● What this task involves
Provide only the number of lines in the following data that contain "computer".

Saved entries:
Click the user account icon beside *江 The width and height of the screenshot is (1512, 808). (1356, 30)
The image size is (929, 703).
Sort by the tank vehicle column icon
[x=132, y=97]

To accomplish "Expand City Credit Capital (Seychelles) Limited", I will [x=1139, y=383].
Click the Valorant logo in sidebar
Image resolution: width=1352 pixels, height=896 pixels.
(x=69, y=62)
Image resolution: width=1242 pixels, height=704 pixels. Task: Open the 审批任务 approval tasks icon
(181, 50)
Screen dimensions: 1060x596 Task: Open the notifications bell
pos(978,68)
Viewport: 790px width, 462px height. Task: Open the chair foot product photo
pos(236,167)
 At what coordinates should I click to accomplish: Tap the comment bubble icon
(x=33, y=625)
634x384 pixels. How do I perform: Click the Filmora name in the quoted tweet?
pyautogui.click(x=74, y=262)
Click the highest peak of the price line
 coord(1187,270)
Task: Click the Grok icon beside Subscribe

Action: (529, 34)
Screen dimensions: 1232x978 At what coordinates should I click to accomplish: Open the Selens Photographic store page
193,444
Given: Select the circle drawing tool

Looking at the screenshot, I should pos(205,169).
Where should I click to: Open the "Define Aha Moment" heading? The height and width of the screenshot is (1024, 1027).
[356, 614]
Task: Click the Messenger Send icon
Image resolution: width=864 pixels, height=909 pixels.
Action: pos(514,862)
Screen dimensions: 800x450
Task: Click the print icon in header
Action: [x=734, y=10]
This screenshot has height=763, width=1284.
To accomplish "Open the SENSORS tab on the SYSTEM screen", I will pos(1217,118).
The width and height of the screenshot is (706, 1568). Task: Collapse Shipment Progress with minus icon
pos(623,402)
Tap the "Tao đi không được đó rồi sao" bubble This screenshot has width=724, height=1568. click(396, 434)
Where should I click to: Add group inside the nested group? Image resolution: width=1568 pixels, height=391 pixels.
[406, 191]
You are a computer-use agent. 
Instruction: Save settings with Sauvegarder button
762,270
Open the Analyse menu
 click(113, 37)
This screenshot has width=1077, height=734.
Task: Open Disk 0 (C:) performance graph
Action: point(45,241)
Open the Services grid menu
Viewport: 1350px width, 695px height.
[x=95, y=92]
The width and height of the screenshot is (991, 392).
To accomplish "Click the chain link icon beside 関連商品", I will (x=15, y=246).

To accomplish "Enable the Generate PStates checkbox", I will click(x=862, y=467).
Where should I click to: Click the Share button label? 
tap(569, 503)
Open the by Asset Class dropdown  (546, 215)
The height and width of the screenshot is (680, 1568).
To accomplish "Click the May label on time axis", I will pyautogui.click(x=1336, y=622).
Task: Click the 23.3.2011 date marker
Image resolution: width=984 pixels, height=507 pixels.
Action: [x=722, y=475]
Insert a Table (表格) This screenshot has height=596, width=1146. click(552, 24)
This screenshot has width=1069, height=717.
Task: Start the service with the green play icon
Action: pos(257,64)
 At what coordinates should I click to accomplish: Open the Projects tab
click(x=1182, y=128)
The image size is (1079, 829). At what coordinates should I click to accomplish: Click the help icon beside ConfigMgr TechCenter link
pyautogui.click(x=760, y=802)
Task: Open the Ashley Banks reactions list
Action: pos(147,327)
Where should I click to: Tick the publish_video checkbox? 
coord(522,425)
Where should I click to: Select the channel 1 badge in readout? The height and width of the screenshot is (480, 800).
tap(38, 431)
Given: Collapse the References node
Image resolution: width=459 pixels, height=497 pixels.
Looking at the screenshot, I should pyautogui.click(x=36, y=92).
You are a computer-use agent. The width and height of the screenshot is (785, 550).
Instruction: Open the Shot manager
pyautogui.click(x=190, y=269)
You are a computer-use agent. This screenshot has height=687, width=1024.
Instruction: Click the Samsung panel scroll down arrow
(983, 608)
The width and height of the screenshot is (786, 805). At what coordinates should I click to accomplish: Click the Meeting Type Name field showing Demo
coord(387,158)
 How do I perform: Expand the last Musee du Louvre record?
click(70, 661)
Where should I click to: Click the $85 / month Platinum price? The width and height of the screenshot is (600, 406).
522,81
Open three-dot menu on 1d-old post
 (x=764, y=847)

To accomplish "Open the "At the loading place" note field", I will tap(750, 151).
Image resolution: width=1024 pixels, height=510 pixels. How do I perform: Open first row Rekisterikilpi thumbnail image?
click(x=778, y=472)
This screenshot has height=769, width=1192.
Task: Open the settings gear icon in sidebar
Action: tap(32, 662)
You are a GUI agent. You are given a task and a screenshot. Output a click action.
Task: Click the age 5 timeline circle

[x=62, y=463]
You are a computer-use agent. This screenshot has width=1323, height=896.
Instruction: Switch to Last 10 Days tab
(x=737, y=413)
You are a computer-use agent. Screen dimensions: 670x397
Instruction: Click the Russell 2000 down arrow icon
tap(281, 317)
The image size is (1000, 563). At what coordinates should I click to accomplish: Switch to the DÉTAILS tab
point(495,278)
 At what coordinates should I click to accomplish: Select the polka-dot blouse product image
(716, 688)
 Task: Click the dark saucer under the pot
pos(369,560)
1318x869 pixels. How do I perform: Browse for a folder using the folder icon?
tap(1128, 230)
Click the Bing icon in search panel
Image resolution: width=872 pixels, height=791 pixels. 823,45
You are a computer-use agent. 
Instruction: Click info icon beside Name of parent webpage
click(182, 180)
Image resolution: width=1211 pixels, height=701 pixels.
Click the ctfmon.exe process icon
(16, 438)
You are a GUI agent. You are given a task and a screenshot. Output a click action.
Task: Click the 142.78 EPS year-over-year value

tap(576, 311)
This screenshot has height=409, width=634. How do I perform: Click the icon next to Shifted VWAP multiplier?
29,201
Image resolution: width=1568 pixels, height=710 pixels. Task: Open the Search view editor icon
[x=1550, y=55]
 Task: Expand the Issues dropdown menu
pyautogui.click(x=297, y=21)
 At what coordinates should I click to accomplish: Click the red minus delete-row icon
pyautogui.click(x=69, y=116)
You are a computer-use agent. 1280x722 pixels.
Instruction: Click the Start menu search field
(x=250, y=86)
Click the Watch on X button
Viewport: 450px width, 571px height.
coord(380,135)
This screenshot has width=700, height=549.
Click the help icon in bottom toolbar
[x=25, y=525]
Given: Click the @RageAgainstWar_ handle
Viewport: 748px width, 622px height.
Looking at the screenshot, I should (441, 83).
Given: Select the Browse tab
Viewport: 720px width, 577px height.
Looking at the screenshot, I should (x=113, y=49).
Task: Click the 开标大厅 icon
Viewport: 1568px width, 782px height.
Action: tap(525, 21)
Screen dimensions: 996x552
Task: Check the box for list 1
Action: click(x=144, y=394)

● Result
7